Como agilizar os trabalhos?
Podem começar ampliando o horário de funcionamento do Judiciário. Lá no passado, nós havíamos conquistado o expediente de manhã e de tarde. Os fóruns abriam às 9h e fechavam às 19h. A pandemia mudou tudo e, quando voltou serviço presencial, ficou das 12h às 19h. Perdemos três horas. Já oficiei o tribunal pedindo retorno do horário integral 

A tecnologia não facilita o trabalho?
Facilita muito, mas cerca de 50% dos processos ainda são físicos e ficaram parados por quase um ano, sem movimentação. As audiências virtuais também ajudam, mas devem ser opção, e não regra. Se for uma tentativa de acordo, tudo bem. Mas uma coleta de provas fica prejudicada sem a presença do juiz, não há a imponência da autoridade e há riscos à inviolabilidade da testemunha.

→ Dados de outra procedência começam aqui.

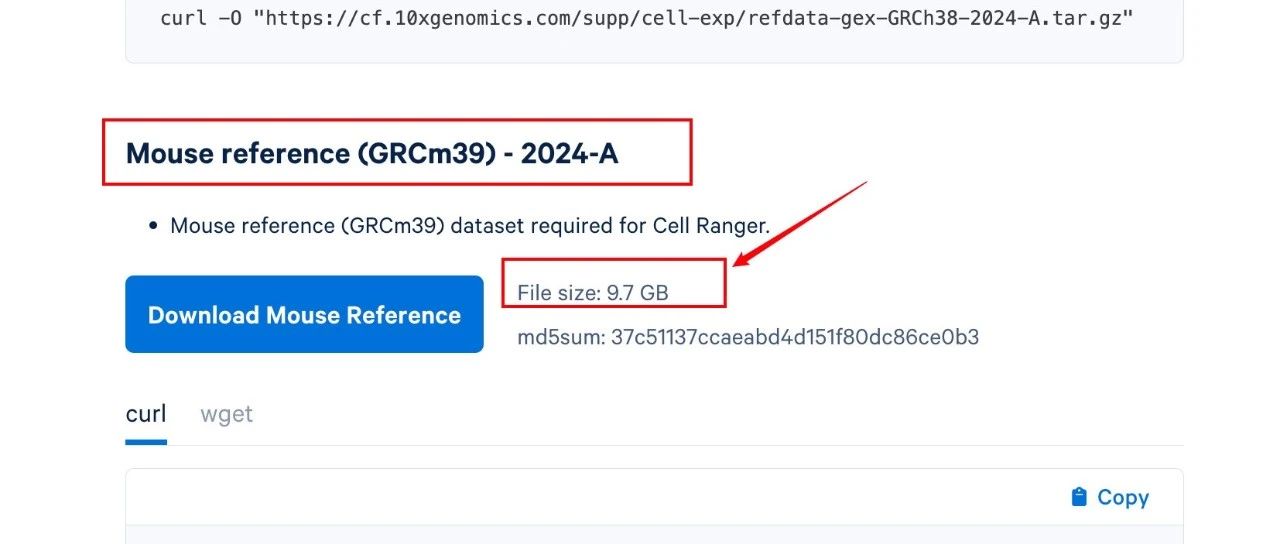Click the File size 9.7 GB text
Viewport: 1280px width, 544px height.
coord(593,293)
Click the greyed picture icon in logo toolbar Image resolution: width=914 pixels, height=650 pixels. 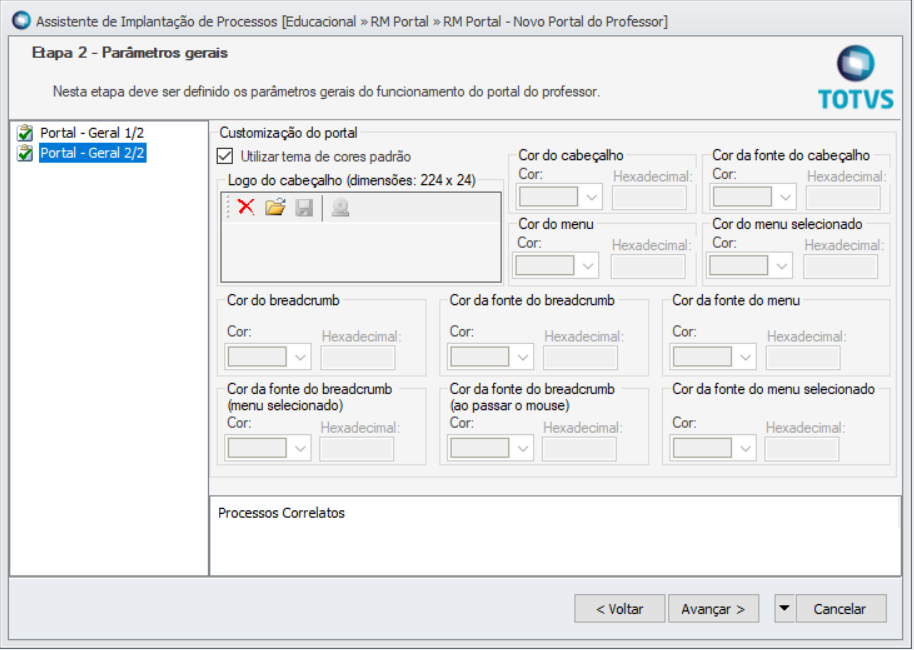pos(340,207)
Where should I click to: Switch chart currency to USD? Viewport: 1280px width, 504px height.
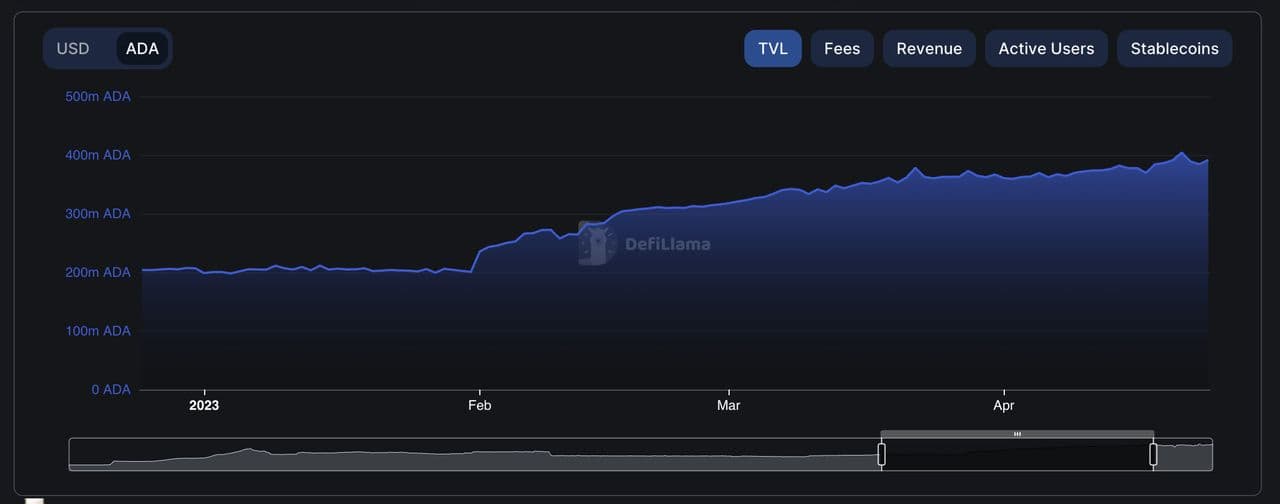[73, 48]
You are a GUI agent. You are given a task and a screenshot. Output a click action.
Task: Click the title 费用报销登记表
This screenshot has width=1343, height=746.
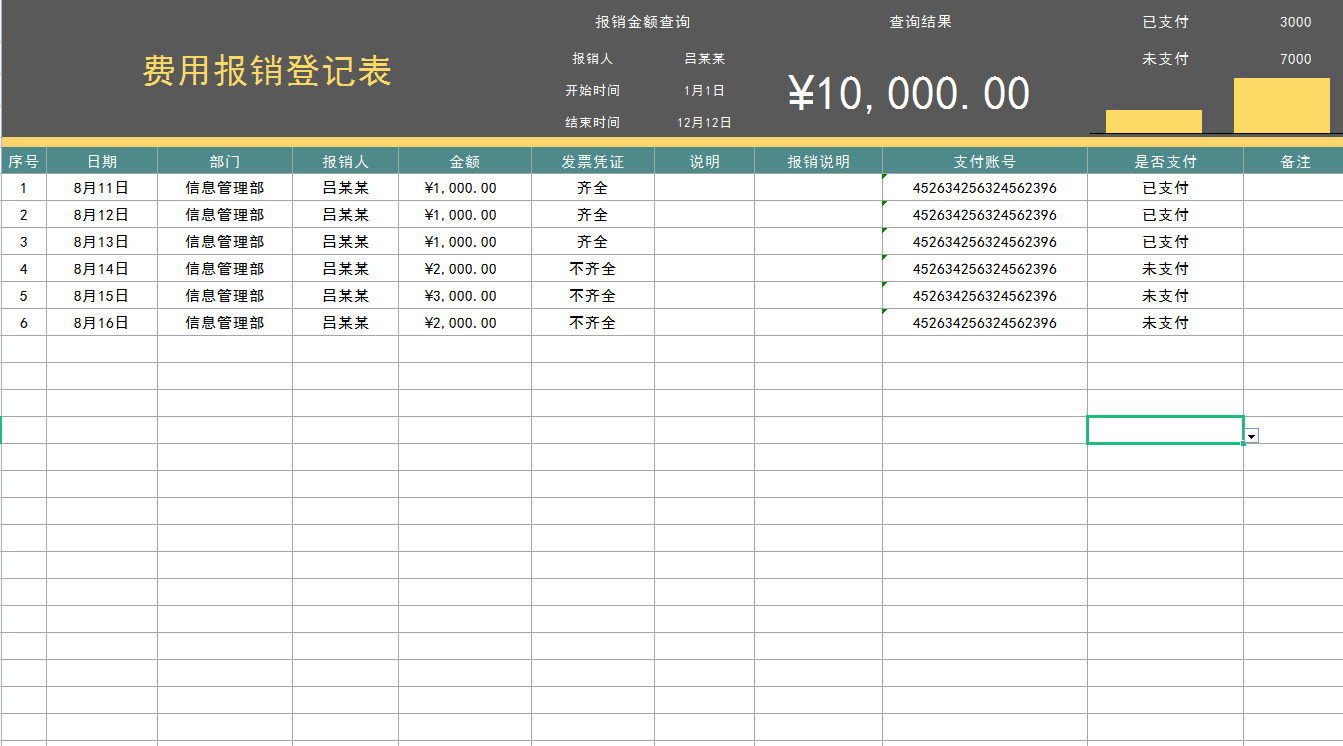266,71
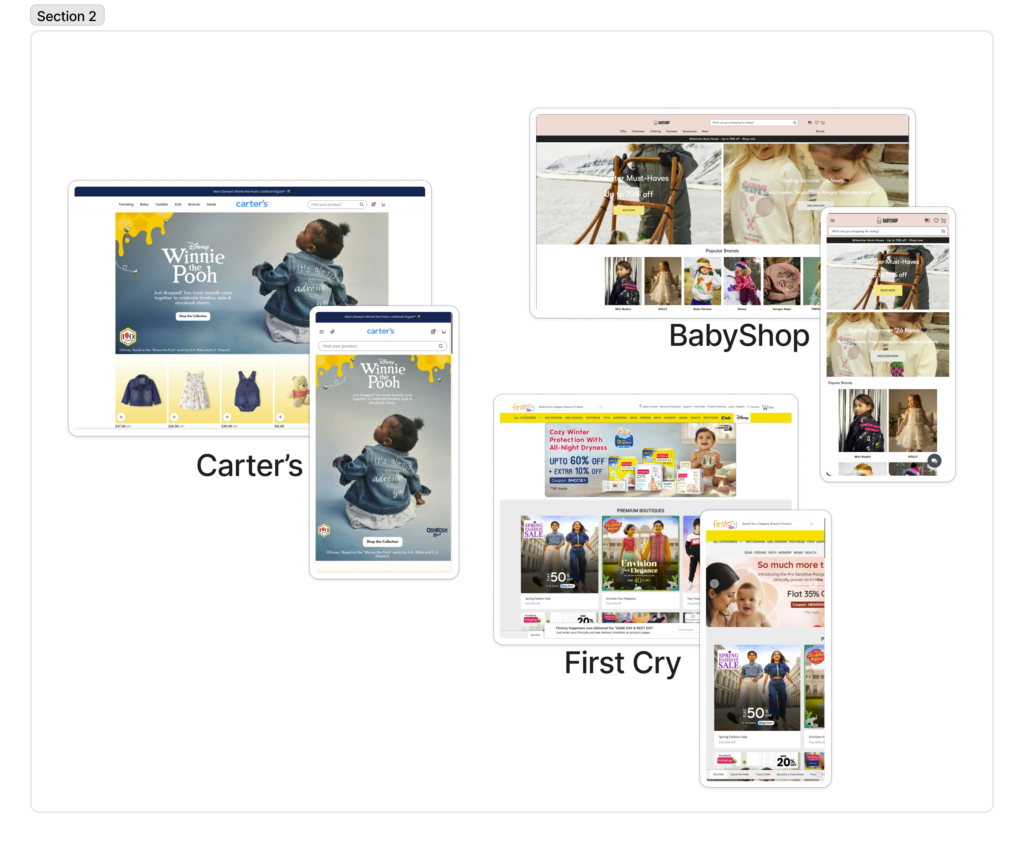Viewport: 1024px width, 843px height.
Task: Click the cart icon in Carter's mobile mockup
Action: [x=443, y=331]
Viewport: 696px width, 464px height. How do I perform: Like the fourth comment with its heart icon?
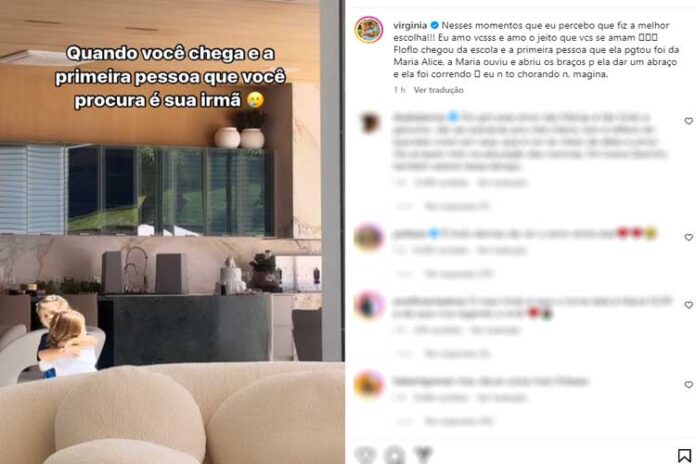click(x=688, y=385)
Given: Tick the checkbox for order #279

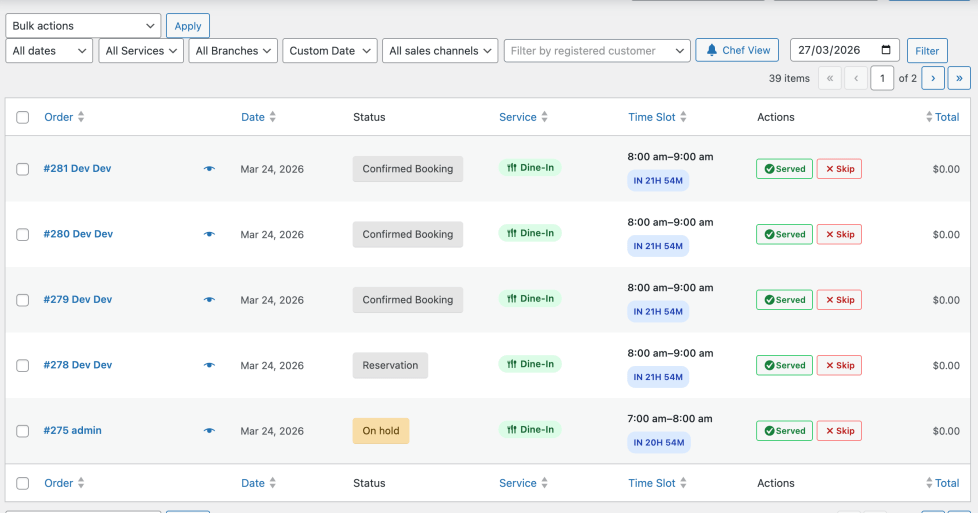Looking at the screenshot, I should [23, 300].
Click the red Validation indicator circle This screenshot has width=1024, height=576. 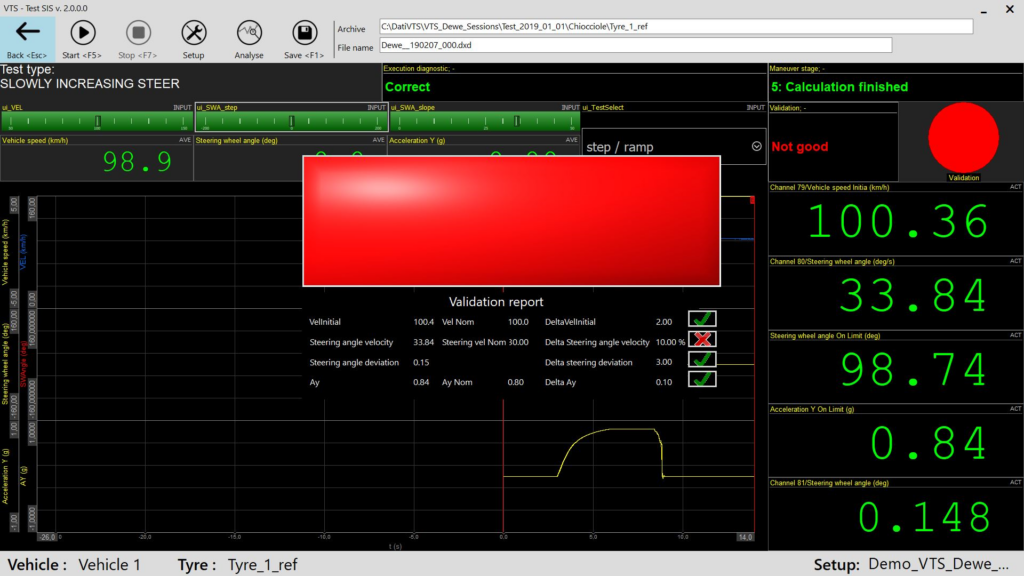[963, 138]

Carreira atrativa, mas de difícil acesso 

Com salário inicial de R$ 25.851,96, um juiz de primeira instância precisa percorrer um árduo caminho para ingressar na profissão. No último concurso realizado pelo TJRS, havia 13.297 inscritos. Destes, apenas 686 passaram para a segunda etapa. Concluídas as fases eliminatórias, 20 meses após a primeira prova, apenas 26 candidatos foram nomeados e tomaram posse como juiz. 

Dos dois concursos em andamento hoje no Estado, um está na penúltima fase, com os classificados se inscrevendo para a fase oral. O mais recente, lançado em 2019, teve a primeira prova realizada em janeiro.  

A aprovação em concurso e posterior nomeação, contudo, não significa imediata transferência do juiz para uma vara ou comarca. Durante quatro meses, os novos magistrados participam de um treinamento intensivo no TJRS, aprendendo pormenores do cotidiano jurisdicional. Historicamente, essa reposição não é suficiente para preencher as vagas abertas por aposentadoria ou pedido de exoneração dos juízes de carreira. 

Como é o concurso para ser juiz 

  • 1ª etapa: uma prova objetiva seletiva, de caráter eliminatório e classificatório
  • 2ª etapa: duas provas escritas, de caráter eliminatório e classificatório
  • 3ª etapa: sindicância da vida pregressa e investigação social, exame de sanidade física e mental e exame psicotécnico, tudo com caráter eliminatório
  • 4ª etapa: uma prova oral, de caráter eliminatório e classificatório
  • 5ª etapa: avaliação de títulos, de caráter classificatório.